By Dr Thomas’s Daughter.
The apostle Paul, in his letter to the Hebrews, says: “Consider the apostle and high priest of our profession, Christ Jesus. . . Every high priest taken from among men is ordained for men in things pertaining to God, that he may offer both gifts and sacrifices for sins; who can have compassion on the ignorant and on them that are out of the way, for that he himself also is compassed with infirmity. And by reason hereof he ought, as for the people so for himself, to offer for sins. And no man taketh this honour unto himself but he that is called of God, as was Aaron. So also Christ glorified not himself to be made an high priest, but he (glorified Him) that said unto him, Thou art my Son; to-day have I begotten thee. He saith also, in another place, Thou art a priest for ever, after the order of Melchisedek.”—(Heb. 5:1, 2, 3, 4, 5, 6.) Here the apostle draws a comparison between the high priest under the law and “our great High Priest who is passed into the heavens—Jesus, the Son of God.” The expositions which have been given us, also, on the subject, sustain this line of analogy, harmonizing the “patterns of things in the heavens” with the apostle’s teaching concerning the “heavenly things themselves.” “Aaron was a type of Christ in his family and official relations, though not of his order.”—(Eureka, vol. II. 28.) The pattern shows us the very intimate relationship between the victim, the altar and the priest. Paul also shows the unity between them (Heb. 9.): “Christ being come, an high priest of good things to come, by a greater and more perfect tabernacle not made with hands . . .; not by the blood of goats and calves, but by his own blood, he entered once into the holy place.” . . . “For if the blood of bulls and of goats, and the ashes of an heifer sprinkling the unclean, sanctifieth to the purifying of the flesh, how much more shall the blood of Christ, who through the Eternal Spirit offered himself to God,” &c. “We have an altar, whereof they have no right to eat who serve the tabernacle.”—(Heb. 13:10.)

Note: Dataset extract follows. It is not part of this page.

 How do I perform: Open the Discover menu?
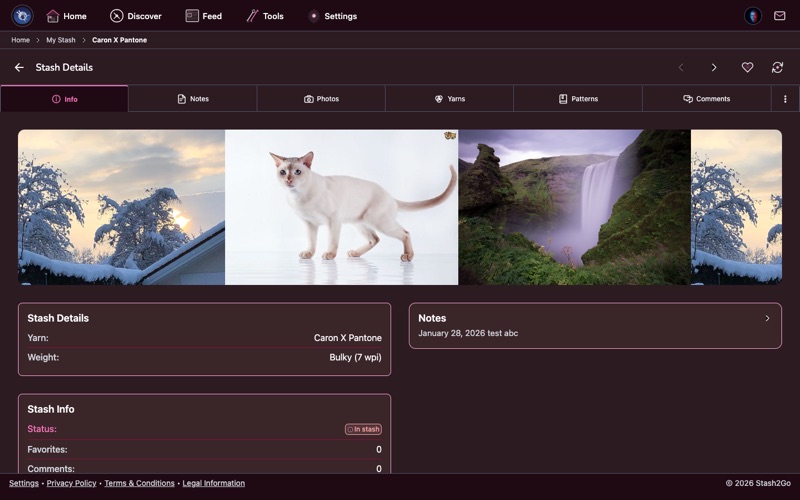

“The Word made flesh was at once the victim, the altar and the priest. The Eternal Spirit-word was the high priestly offerer of his own flesh, whose character was without spot, holy, harmless, undefiled and separated from sinners; ‘who knew no sin, yet whose nature was in all points like ours.”—(Eureka, vol II. 224.)
In exhibiting the complete assimilation of the three symbols, Moses commanded the priests to eat the sin-offering in the holy place. Part was appointed to be burnt with fire upon the altar and part to be eaten in the holy place. The apostle Peter enlightens us as to the signification of this in the 2nd chapter of his 1st epistle, saying: “Who his own-self bare our sins in his own body on the tree . . . by whose stripes ye were healed.” The prophet Isaiah also referring to this sympathetic unity says: “Surely he hath borne our griefs and carried our sorrows,” which is also referred to by Matthew, saying: “that it might be fulfilled which was spoken by Esaias the prophet: himself took our infirmities and bare our sicknesses.”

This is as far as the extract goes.